Pick out every line of the items below that contains the string "Learning", and copy each such line. Case counts.

-- begin EXERCISE DATA --

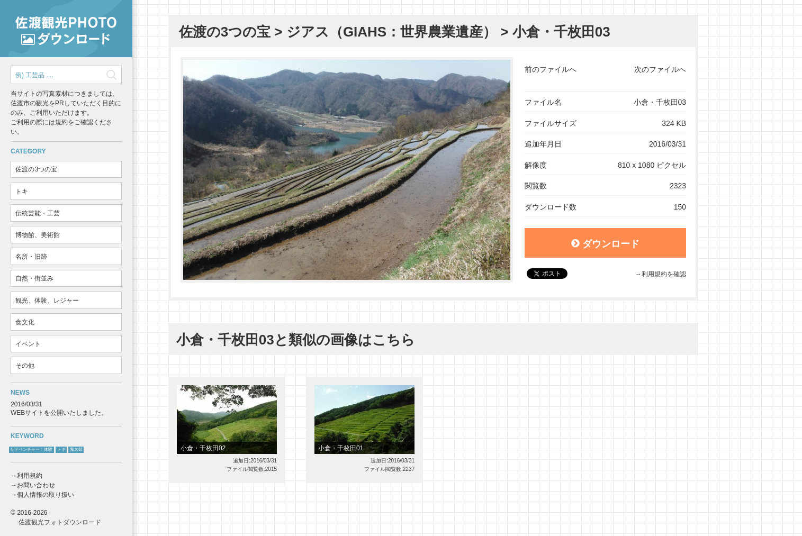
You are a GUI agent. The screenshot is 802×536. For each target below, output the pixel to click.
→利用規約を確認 (660, 274)
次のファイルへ (660, 69)
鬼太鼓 (76, 449)
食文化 (24, 322)
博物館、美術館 (37, 235)
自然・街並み (34, 278)
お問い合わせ (36, 485)
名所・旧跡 (31, 256)
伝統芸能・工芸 (37, 213)
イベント (28, 344)
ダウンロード (605, 244)
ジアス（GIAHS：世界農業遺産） (391, 32)
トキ (21, 191)
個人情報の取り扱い (45, 494)
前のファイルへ (550, 69)
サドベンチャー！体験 (31, 449)
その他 (24, 365)
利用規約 (29, 475)
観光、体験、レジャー (47, 300)
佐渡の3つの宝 (36, 169)
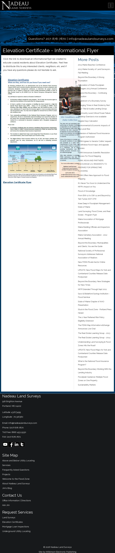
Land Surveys (8, 517)
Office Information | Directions (16, 500)
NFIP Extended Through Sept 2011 (92, 289)
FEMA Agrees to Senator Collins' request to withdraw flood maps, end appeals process (94, 144)
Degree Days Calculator (88, 121)
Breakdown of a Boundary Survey (92, 101)
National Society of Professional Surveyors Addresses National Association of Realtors (91, 254)
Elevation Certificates (12, 522)
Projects (6, 474)
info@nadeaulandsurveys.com (91, 39)
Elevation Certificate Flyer (17, 182)
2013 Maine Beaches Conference (91, 65)
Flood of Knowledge (86, 191)
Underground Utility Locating (16, 531)
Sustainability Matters (87, 385)
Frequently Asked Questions (15, 470)
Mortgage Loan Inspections (15, 526)
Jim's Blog (7, 488)
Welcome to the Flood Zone (16, 479)
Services (6, 465)
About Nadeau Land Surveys (16, 483)
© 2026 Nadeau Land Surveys (57, 547)
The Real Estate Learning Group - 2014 (94, 338)
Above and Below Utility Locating (18, 460)
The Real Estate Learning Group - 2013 (94, 333)
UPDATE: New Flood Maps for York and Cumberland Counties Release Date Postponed (94, 273)
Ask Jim (6, 505)
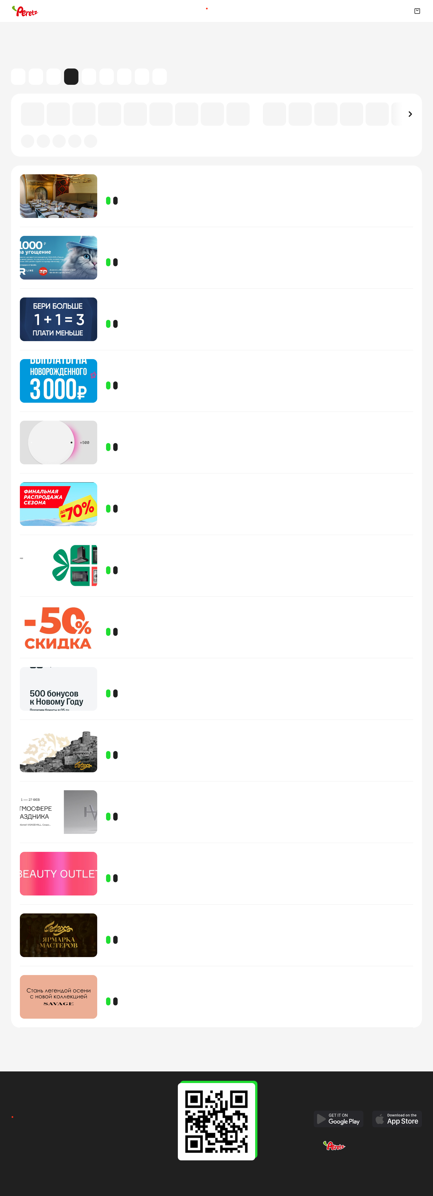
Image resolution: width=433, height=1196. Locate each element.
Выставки (142, 77)
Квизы (227, 11)
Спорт (159, 77)
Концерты (53, 77)
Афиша (205, 11)
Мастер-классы (89, 77)
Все (18, 77)
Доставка (216, 11)
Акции (71, 77)
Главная (194, 11)
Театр (106, 77)
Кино (36, 77)
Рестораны (238, 11)
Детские (124, 77)
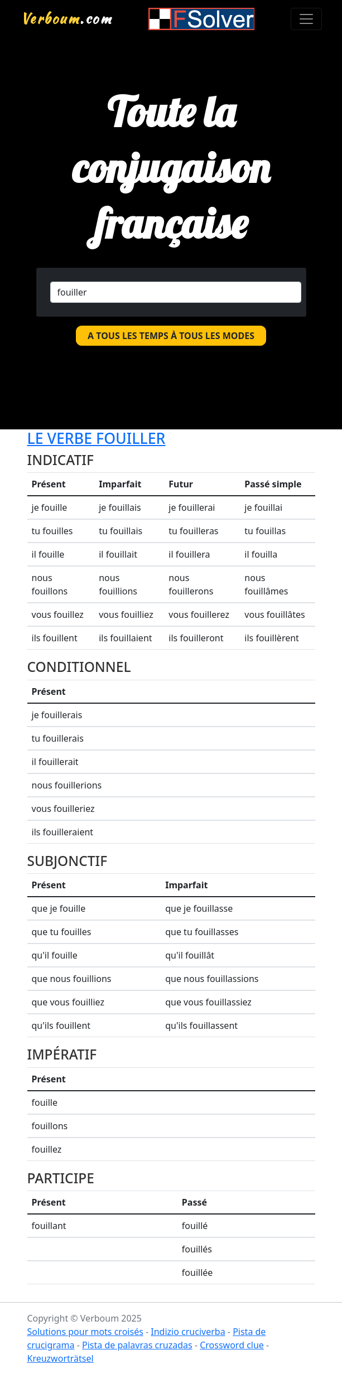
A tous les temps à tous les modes (171, 336)
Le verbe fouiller (96, 438)
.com (67, 18)
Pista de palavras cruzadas (137, 1345)
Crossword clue (232, 1345)
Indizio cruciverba (188, 1331)
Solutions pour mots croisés (85, 1331)
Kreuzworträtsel (60, 1358)
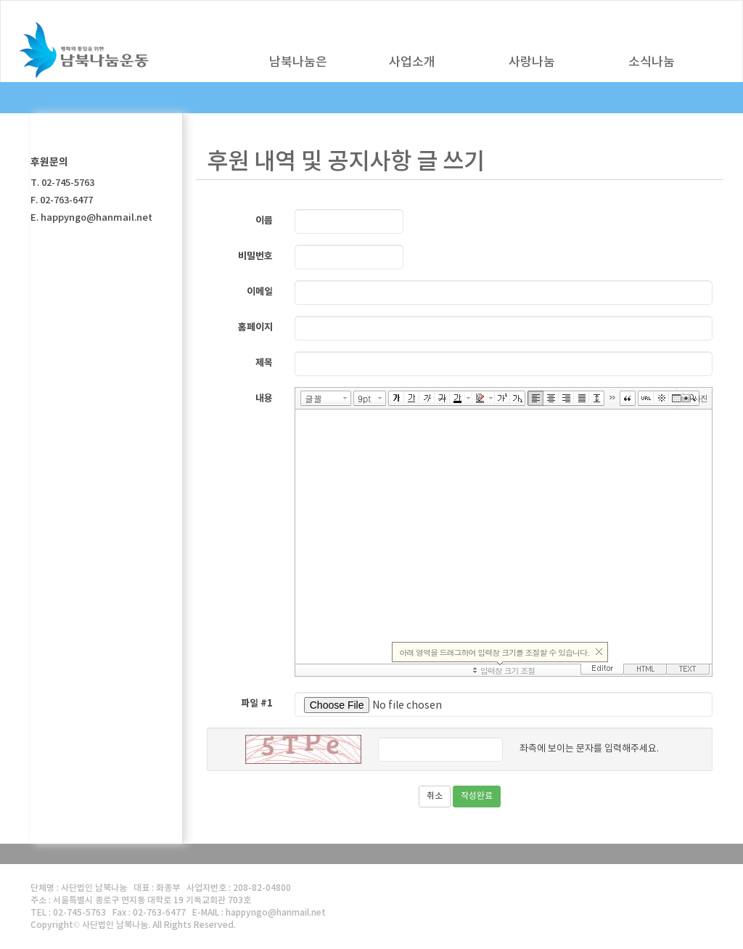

-- end EXERCISE DATA --

• ANSWER:
The Real Estate Learning Group - 2014 (94, 338)
The Real Estate Learning Group - 2013 (94, 333)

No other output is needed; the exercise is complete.